Another New Era focus identified in the blueprint is the safety of foods ordered online and delivered directly to consumers. We’ve seen this trend steadily increase over the years, but it has skyrocketed as families sheltering in place order foods from restaurants and grocery stores online and by phone, often for the first time. So, this question becomes even more important – how do we ensure that these foods are produced, packed, and transported safely directly to consumers? Here again, the need for best practices has been accelerated by COVID-19.
Food Safety Culture on the Farms, in Food Facilities, and at Home
Last but not least, the New Era speaks to the establishment and support of food safety cultures on farms, in food facilities, and at home. The pandemic shined a light on what it truly means to have a food safety culture. It’s about the people who work on farms and in facilities accepting responsibility for producing safe foods and also about keeping those people safe when co-workers are sick. It’s about educating consumers on the best food safety practices when cooking at home, which more people are doing now. Taking responsibility and protecting each other is not just the foundation of a food safety culture; it mirrors one of the primary lessons from COVID-19, that we – government, industry and consumers – must all work together to help keep each other safe.

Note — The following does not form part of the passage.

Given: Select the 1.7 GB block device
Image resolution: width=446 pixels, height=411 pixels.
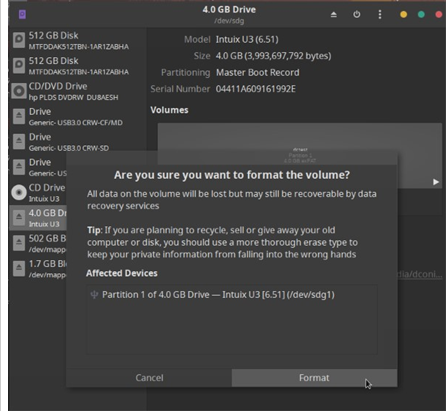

For all the recent challenges, we have been greatly impressed by the resilience of the food system. Despite all the pressures and all the imbalances, consumers can still go to the supermarket or go online and have access to thousands of safe food products, which is a tribute to the commitment of the food industry.
We have been equally struck by the positive impact of partnerships between the FDA and our local and state regulatory and public health counterparts, and the strength of relationships between federal partners – including the Centers for Disease Control and Prevention, the U.S. Department of Agriculture, and the Occupational Safety and Health Administration – and the food industry. We all have the same goals: to ensure that consumers have access to the foods they need and to protect the food industry workers who have made that possible.
Partnership is a theme woven throughout the New Era Blueprint – and our partners stepped up in a big way during this crisis. The collaboration between government and industry especially was raised by many magnitudes. This bodes well for the New Era, which relies on close collaboration between the FDA and stakeholders in the public and private sectors to keep foods safe.
We are grateful for the dedication and commitment of the FDA staff in the agency’s pandemic response and their foresight in looking to the future. Even though the blueprint release has been on hold, work has continued to begin identifying short- and long-term deliverables, pull together implementation teams in priority areas of work, and further build the internal infrastructure needed to support this work.
When the FDA announced the New Era of Smarter Food Safety initiative last year, the agency was convinced then that its time had come. Now, we know that these are the changes we should embrace, and that this is the path forward to a future in which we are well-equipped to protect the safety and security of our food supply no matter what challenges we face. We will get there together, stronger and more resilient than ever.